Further, the role of establishments and change agents will vary according to whether a neighbourhood is “contested” or “fragmented”. In both the residents are socially divided, but in the first they are divided along ethnic boundaries, while in the latter the division is between social substrata—based on value orientations, length of residence, employment and job status, gender, and so on. In fragmented neighbourhoods stores integrate substrata, whereas in contested neighbourhoods stores serve a specific ethnic group only, thereby maintaining the divisions. Neighbourhoods can change from being contested to fragmented and vice versa, due to the influx of new groups or residential stability. For instance, when a new ethnic group starts frequenting a particular store and drives other clients to other shops, the role of the store changes along with, and reinforces the new ethnic divisions in the neighbourhood.

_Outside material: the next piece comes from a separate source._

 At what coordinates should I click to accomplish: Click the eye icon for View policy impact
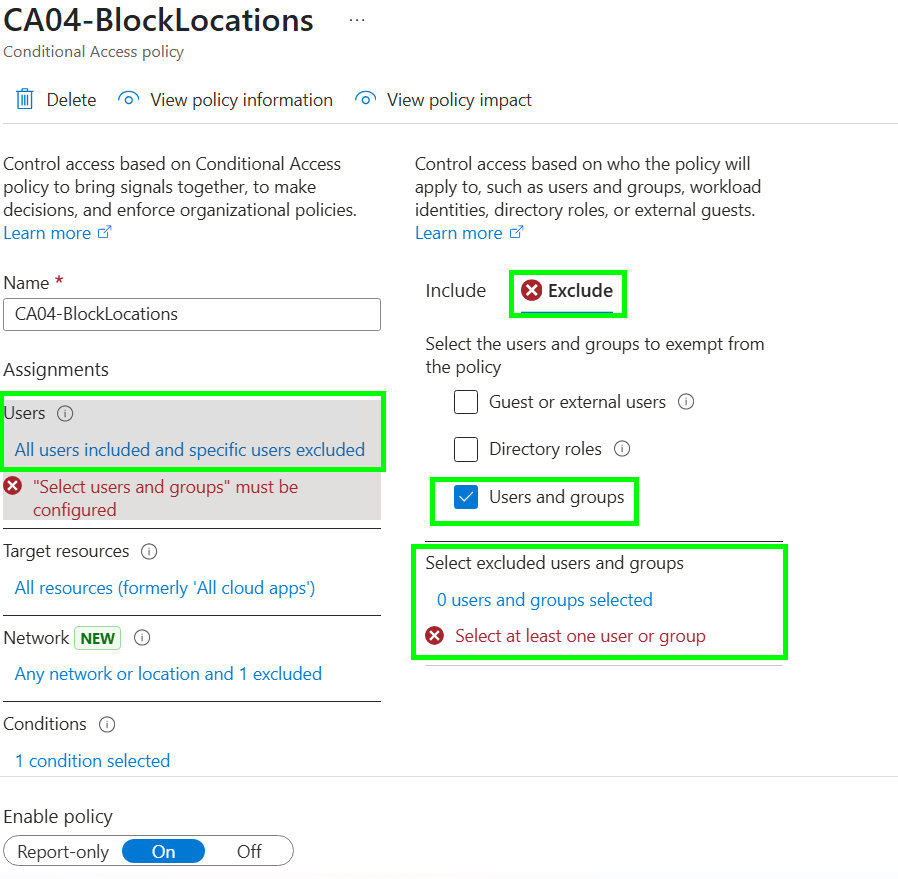[x=365, y=99]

Another example of the role of neighbourhood establishments in change and preservation is how preservation agents such as students, parent groups, gangs and teachers seek to turn high schools—inherently state-oriented—into neighbourhood institutions (Chaps. 10, 11). Here Sánchez-Jankowski stresses that it is important to distinguish rejection of the dominant culture from acts of embracing the local subculture. Students are not so much deliberately counteracting the learning system but are engaged in issues that link to their daily lives—talking not about exams and grades but about conflicts between local gangs and crazy behaviour of peers. The school’s role in neighbourhood change becomes apparent when the building of new affordable housing influences the composition of the high school’s student body and in turn changes the curriculum, or when fires change the ethnic balance in the neighbourhood which sometimes leads to conflicts at the schools, in turn reinforcing ethnic conflicts between residential groups.

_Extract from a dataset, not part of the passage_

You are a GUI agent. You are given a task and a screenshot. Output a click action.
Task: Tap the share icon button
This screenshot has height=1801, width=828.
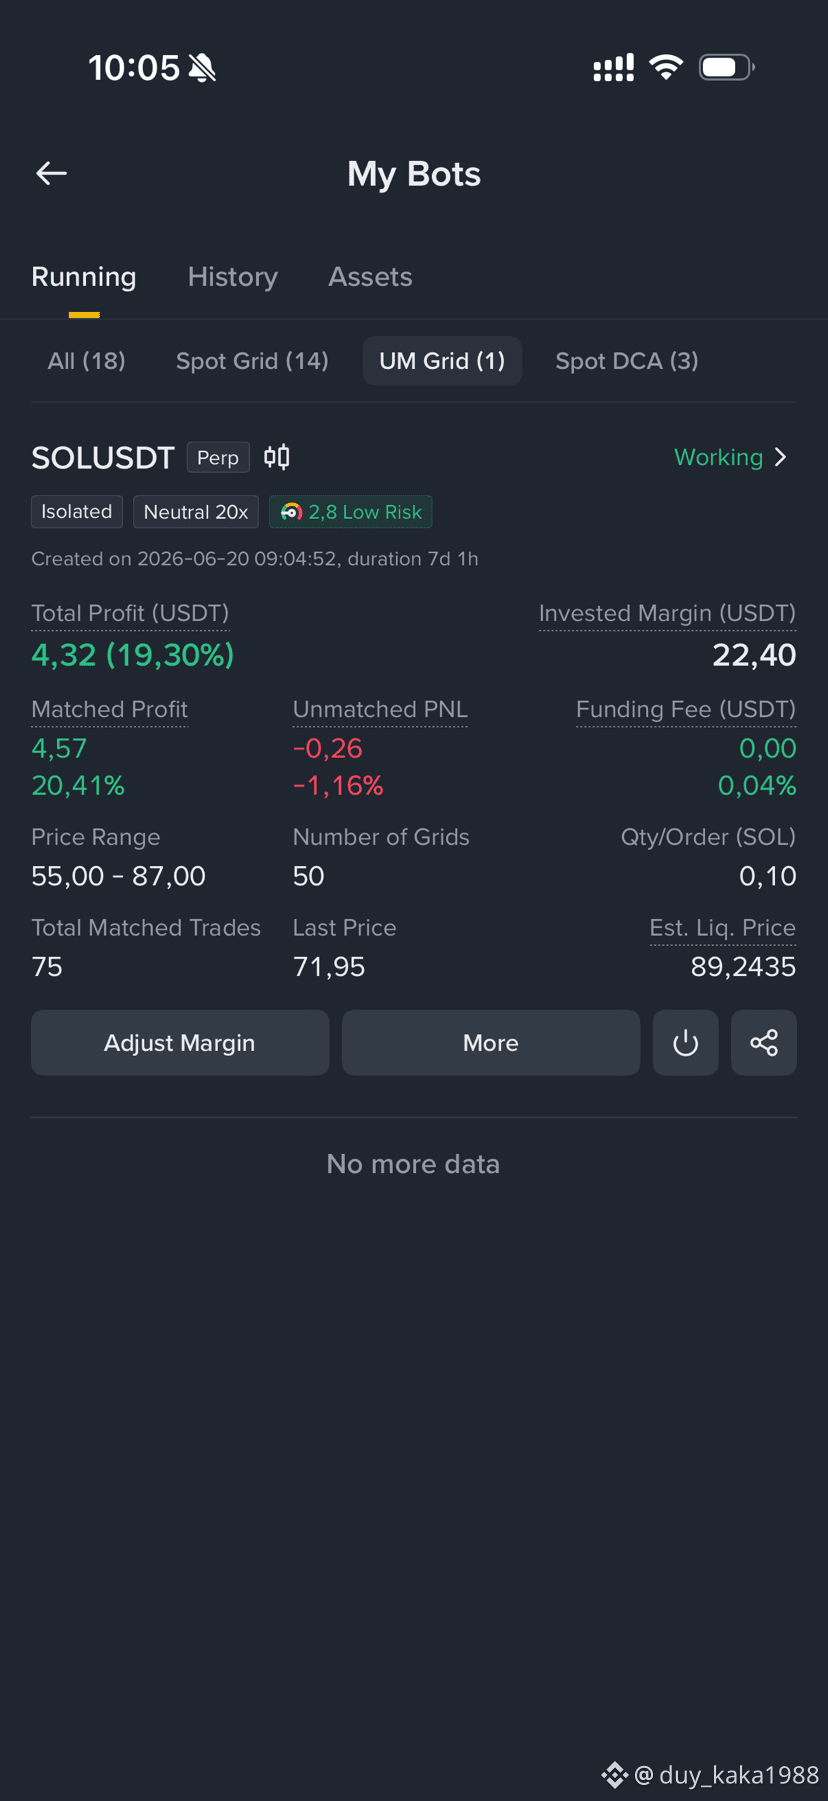(x=764, y=1043)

Overall the book offers a detailed and thoughtful account of the role of neighbourhood establishments which is invaluable for understanding neighbourhood change and stability. The author’s argument that “there is no way to understand the longevity of poor neighbourhoods through disorganization theory” (p. 8) could perhaps have been taken a step further. The question remains whether it makes sense to talk about neighbourhoods as organized or disorganized entities. Sánchez-Jankowski accepts that neighbourhoods can experience “social death”. But is it the neighbourhood that is organized? Or is it rather that neighbourhood institutions provide its residents with structures that help them organize their daily lives and shape their orientations and relationships? It may be especially these in-depth analyses—the kind that this book offers—that are needed to develop social policies that are most promising in changing the lives of people living in poverty for the better: a shift of focus away from aggregated levels of crime, unemployment or school drop-outs and towards the daily lives of the people that live in these areas.